I was trying to find something to watch on TV last night when I came across a tele-evangelist. Usually I don't watch that many programs by tele-evangelists, but this guy was saying something really interesting. I just wanted to tell you about it.
He said that we shouldn't have a negative monologue running through our heads all the time. We shouldn't be so down on ourselves. We should focus on all the good things we've done instead of the few bad things we've done.
I can't count the number of times I've done just that, focused only on the things I've done wrong. After awhile, they've become so much bigger in mind than what I've done right.
It's like when you're practicing a piece of music and you make one minor mistake. You hit one single note wrong amongst all the notes you hit right. Just because you hit one note wrong in a piece doesn't mean you're not a talented musician.

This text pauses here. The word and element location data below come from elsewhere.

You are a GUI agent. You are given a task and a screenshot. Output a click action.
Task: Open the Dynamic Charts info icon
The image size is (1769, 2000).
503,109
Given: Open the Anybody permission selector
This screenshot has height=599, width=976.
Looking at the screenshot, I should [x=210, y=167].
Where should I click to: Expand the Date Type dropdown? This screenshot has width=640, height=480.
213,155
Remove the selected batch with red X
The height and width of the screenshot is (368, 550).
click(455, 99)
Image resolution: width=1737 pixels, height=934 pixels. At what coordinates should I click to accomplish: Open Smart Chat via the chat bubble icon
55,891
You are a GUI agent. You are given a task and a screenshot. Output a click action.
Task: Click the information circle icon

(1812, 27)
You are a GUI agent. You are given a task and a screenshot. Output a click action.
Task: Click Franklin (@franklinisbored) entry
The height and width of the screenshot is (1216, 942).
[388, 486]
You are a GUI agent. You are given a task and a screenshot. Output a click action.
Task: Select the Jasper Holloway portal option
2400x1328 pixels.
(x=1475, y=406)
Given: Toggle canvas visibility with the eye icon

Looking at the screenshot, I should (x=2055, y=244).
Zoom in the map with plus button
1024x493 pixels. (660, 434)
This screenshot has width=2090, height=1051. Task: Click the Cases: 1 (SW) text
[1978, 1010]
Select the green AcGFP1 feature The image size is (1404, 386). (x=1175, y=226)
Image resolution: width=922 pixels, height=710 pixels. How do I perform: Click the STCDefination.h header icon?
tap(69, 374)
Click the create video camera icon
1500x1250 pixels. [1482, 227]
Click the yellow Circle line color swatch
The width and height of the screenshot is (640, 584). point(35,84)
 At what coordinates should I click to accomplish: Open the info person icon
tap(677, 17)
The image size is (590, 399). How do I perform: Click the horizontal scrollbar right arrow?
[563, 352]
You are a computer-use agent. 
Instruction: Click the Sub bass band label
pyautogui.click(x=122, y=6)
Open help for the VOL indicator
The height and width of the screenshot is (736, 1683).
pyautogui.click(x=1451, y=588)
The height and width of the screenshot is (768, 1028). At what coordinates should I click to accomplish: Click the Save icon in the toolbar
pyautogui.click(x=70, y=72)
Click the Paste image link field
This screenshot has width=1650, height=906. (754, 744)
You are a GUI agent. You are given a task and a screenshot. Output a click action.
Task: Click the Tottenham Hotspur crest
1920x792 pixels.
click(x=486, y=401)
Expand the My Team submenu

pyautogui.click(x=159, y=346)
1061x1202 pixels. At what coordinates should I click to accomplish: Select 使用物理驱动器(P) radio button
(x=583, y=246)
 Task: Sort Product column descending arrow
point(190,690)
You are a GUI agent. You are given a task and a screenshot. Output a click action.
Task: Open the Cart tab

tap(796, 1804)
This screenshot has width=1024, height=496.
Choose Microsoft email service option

It means you're learning.
You can bet that even the most influential composers, the best pianists in the world, and the most popular rock stars all have this in common. Each and every on of them, Bach, Motzart, Reliant K, Hannah Montana, every musician on the face of this planet, every one of them has hit a wrong note at some time. Every one of them messed up a song so badly that they had to start over again. I guarantee you they have. What if they had focused on that one moment? What if they had kept it in the back of their minds? "I was off key in the third verse." "My rhythm was off." "I didn't hit that chord right." Where would they be now? They wouldn't be near as good musicians.
In music, if you keep thinking about what you did wrong,if you focus on you flaws and only your flaws, you'll walk away from it. There will be nothing to keep you practicing.
The same goes for life itself. If a person only focuses on what's wrong about them, there will be nothing to keep them living life to it's fullest.
So why do some of us do this all the time. Oh, don't tell me I'm the only one who does it. Constantly telling myself I'm bad at things so that when I fail it's not so bad. Psychologists would say that the reason we fail when we think we will is because we subconsciously sabotage our success. It's called a self-fulfilling prophecy.
God wants us to know that he loves us just the way we are. We are his royal priesthood. He made us, and, in a way, being down on yourself is kind of like telling God that gravity was a stupid idea. Who are we to question how God made the world? On the same coin, who are we to question how God made us?